"Would you be for following a herdsman who could lead you to no fold? This man is dead, Ynys; and it is well that you brought me here to-day. That is a good thing, and for sure God willed it. Out of this all our new happiness may come. For now we know what is this mysterious shadow that has darkened our lives ever since we came to Rona. Now we have knowledge that it was no mere phantom I saw upon the hillside; and now also we know that he who told you these strange, wild things of which you speak was no prophet with a message from the world of the spirit, but a man wrought to madness, a man who for all these years had lived his lonely, secretive life upon the hills, or among these caves of the sea. Come, then, dear, and let us go hence. Sure, at the last, it is well that we have found this way. Come, Ynys, we will go now and never come here again."

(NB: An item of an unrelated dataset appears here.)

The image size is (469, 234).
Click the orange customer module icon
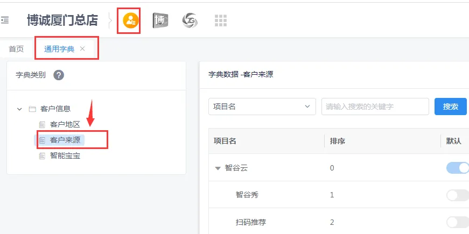(x=130, y=20)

He looked eagerly for her assenting eyes. With pain in his heart, however, he saw that the dream—the strange, inexplicable fantasy—had not yet gone out of them. With a sigh, he entered the boat and took her hand.
"Let us go," she said, and that was all.
Slowly Alan oared the boat across the shadowy gulf of the cave, along the narrow passage which led therefrom, and out into the pale green gloom of the arched arcade wherein the sight and sound of the sea made a music in his ears.

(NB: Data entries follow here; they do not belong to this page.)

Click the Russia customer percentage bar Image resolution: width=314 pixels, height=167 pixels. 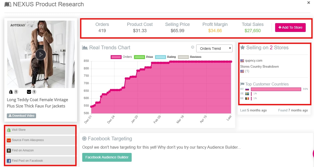(x=276, y=89)
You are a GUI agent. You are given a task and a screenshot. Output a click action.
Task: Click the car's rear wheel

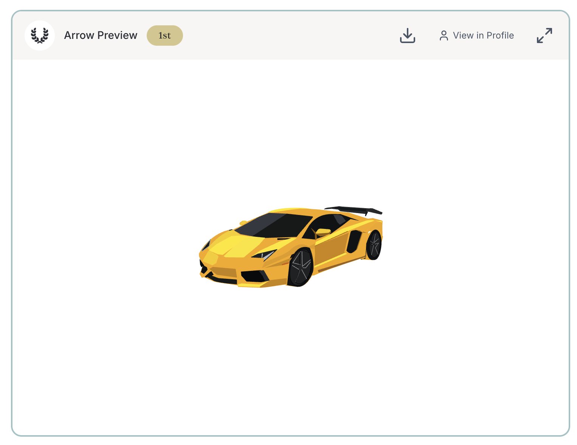point(374,245)
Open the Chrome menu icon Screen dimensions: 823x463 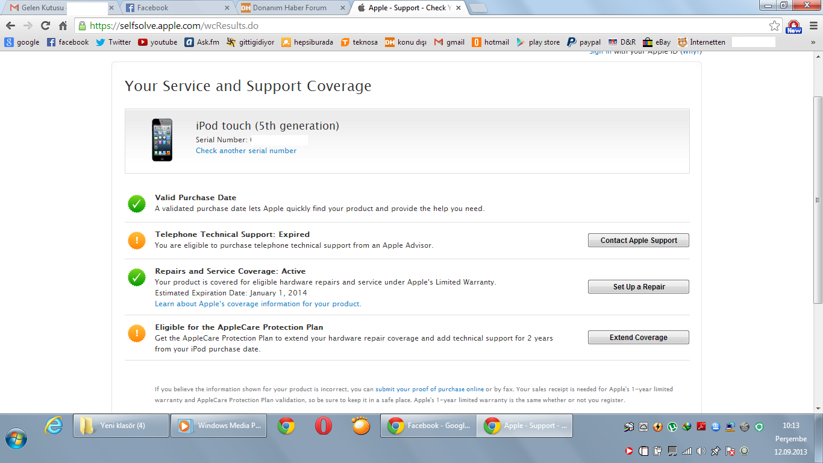[812, 26]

But the short November day was already passing to its end. All the sea westward was aflame with gold and crimson light, and in the great dome of the sky a wonderful radiance lifted above the paleness of the clouds whose pinnacled and bastioned heights towered in the south-west.
A faint wind blew eastwardly; so, raising the sail, Alan made it fast and then sat down beside Ynys. But she, rising, moved along the boat to the mast, and leaned there with her face against the setting sun.
Idly they drifted onward. Deep silence prevailed betwixt them; deep silence was all about them, save for the endless, inarticulate murmur of the sea, the splash of low waves against the rocks of Rona, and the sigh of the surf at the base of the basalt precipices.
And this was their homeward sailing on that day of revelation; Ynys, with her back against the mast, and her face irradiated by the light of the setting sun; he, steering, with his face in shadow.
On a night of rain and amid the rumor of tempest, three weeks later, Ynys heard the Laughter of the King, when the child who was to be the bearer of so fair a destiny lay by her side, white and chill as the foam thrown up for a brief while upon the rocks by the unheeding sea.